Selected Publications
  • Pedersen S.W., Albertsen L, Moran G.E., Levesque B., Pedersen S.B., Bartels L., Wapenaar H., Yei F., Zhang M., Bowen M.E., Strømgaard K. “Site-specific phosphorylation of PSD-95 PDZ domains reveals fine-tuned regulation of protein-protein interactions.” ACS Chem Biol. (2017) Jul 10. (PMID:28692247)
  • Amin J.B., Salussolia C.L., Chan K., Regan M.C., Dai J., Zhou H.X., Furukawa H., Bowen M.E., Wollmuth L.P. “Divergent roles of a peripheral transmembrane segment in AMPA and NMDA receptors” J Gen Physiol. (2017) Jun 5;149(6):661-680. (PMID:28507080)
  • McCann J.J., Choi U.B., Bowen M.E. ""Reconstitution of Multivalent PDZ Domain Binding to the Scaffold Protein PSD-95 Reveals Ternary-Complex Specificity of Combinatorial Inhibition."" Structure (2014) Oct 7; 22(10):1458–1466. (PMID: 25220472)
  • Choi U.B., Kazi R., Stenzoski N., Wollmuth L.P., Uversky V.N., Bowen M.E. “Modulating the Intrinsic Disorder in the Cytoplasmic Domain Alters the Biological Activity of the N-Methyl-D-aspartate-sensitive Glutamate Receptor.” Journal of Biological Chemistry. (2013) Aug 2; 288(31):22506-15. (PMCID: PMC3829338).
  • McCann J., Zheng, L., Rohrbeck, D., Felekyan, S., Kühnemuth, R., Sutton, R.B., Seidel, C.A.M., Bowen, M.E. “Supertertiary Structure of the Synaptic MAGuK Scaffold Proteins is Conserved” Proceedings of the National Academy of Sciences (2012) Sep 25;109(39):15775-80. (PMCID: PMC3465453).
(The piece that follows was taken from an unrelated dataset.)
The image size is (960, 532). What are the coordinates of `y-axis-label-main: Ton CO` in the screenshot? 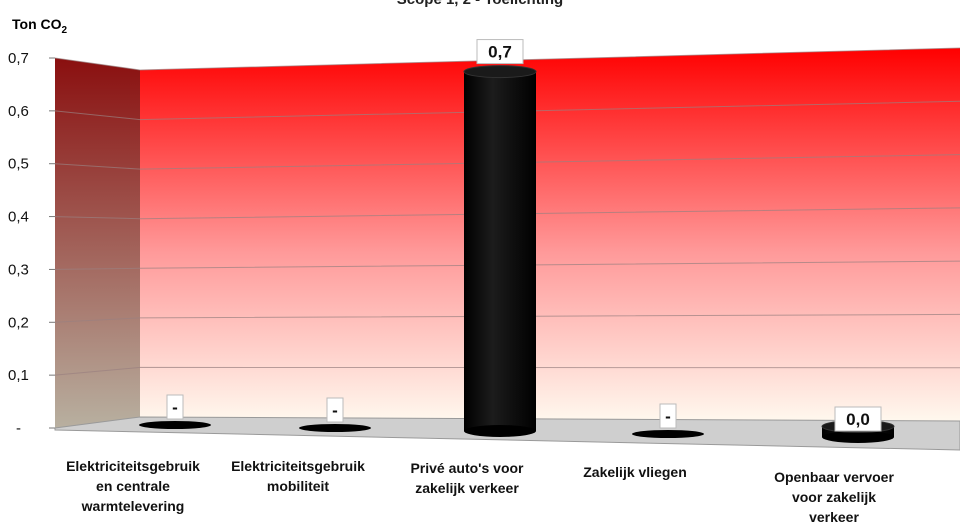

  • Choi, U.B., Xiao, S., Zheng, L., Bowen, M.E.  “Effect of Src Phosphorylation on the Disordered C-Terminal Domain of the NMDA Receptor Subunit GluN2B.” Journal of Biological Chemistry (2011) Aug. 26 286:29904-29912 (PMCID: PMC3191031). 
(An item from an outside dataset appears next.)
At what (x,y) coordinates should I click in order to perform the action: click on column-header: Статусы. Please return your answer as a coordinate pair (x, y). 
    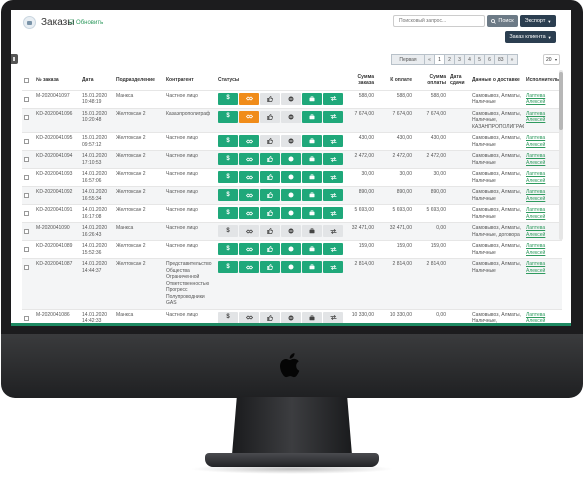
    Looking at the image, I should click on (281, 80).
  • McCann J., Zheng, L., Chiantia, S., Bowen, M.E.  “Domain Orientation in the Tandem PDZ Supramodule from PSD-95 is Maintained in the Full-Length Protein” Structure (2011) 19, 810-820. (PMCID: PMC3116789).
  • Choi, U.B., McCann J., Weninger, K., Bowen, M.E. “Beyond the random coil: stochastic conformational switching in intrinsically disordered proteins.”  Structure  (2011) Apr 13;19(4):566-76.  (PMCID: PMC3075556).